## Work item:
Within the listing below, show every line that contains the word "target".

## Exercise data:

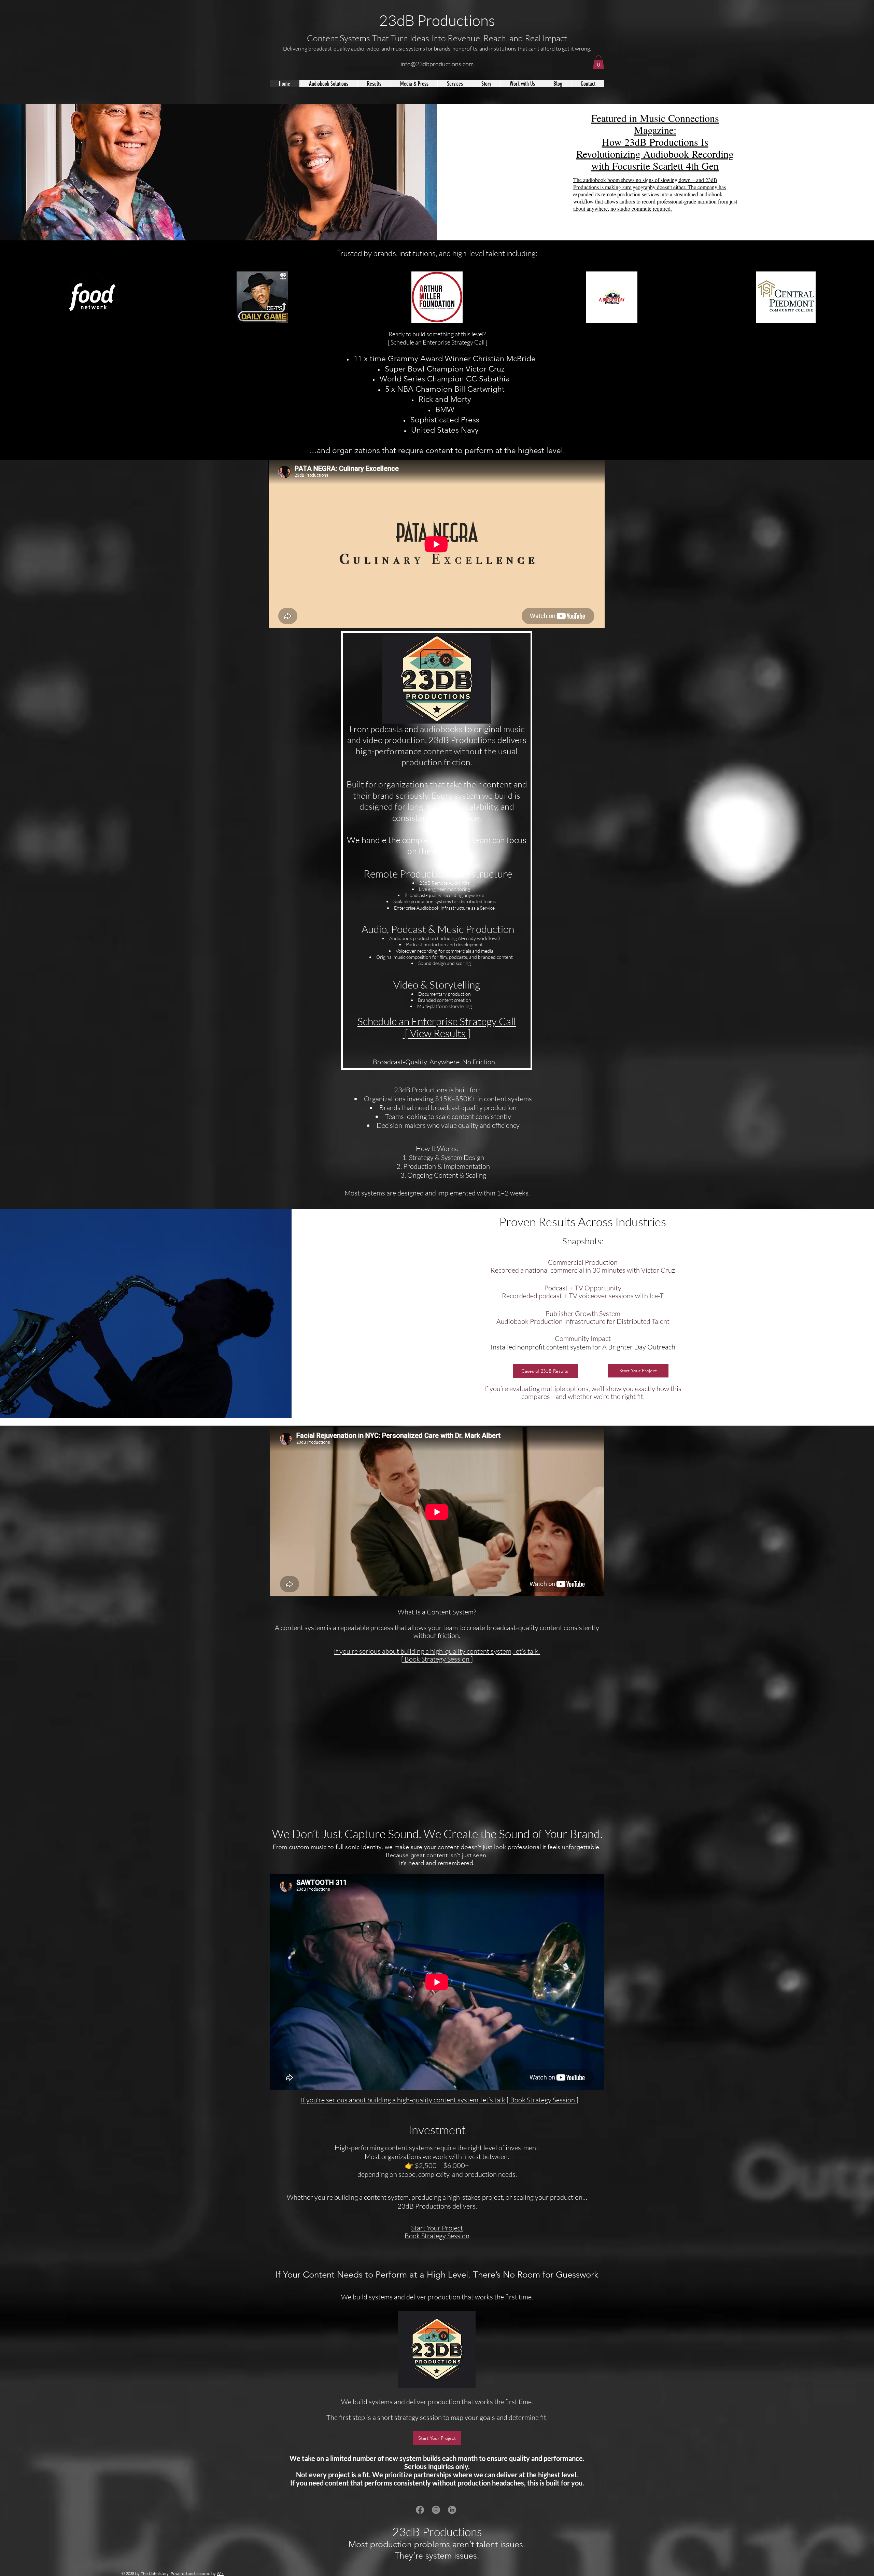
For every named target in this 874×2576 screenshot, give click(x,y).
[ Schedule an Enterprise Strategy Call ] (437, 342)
==
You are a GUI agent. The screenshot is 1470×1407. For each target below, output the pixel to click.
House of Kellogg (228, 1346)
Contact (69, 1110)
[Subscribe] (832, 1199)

## Your response:
For every named target in this 874×2576 screenshot, give click(x,y).
You are a GUI agent. The screenshot is 1470×1407. For each target below, output the pixel to click.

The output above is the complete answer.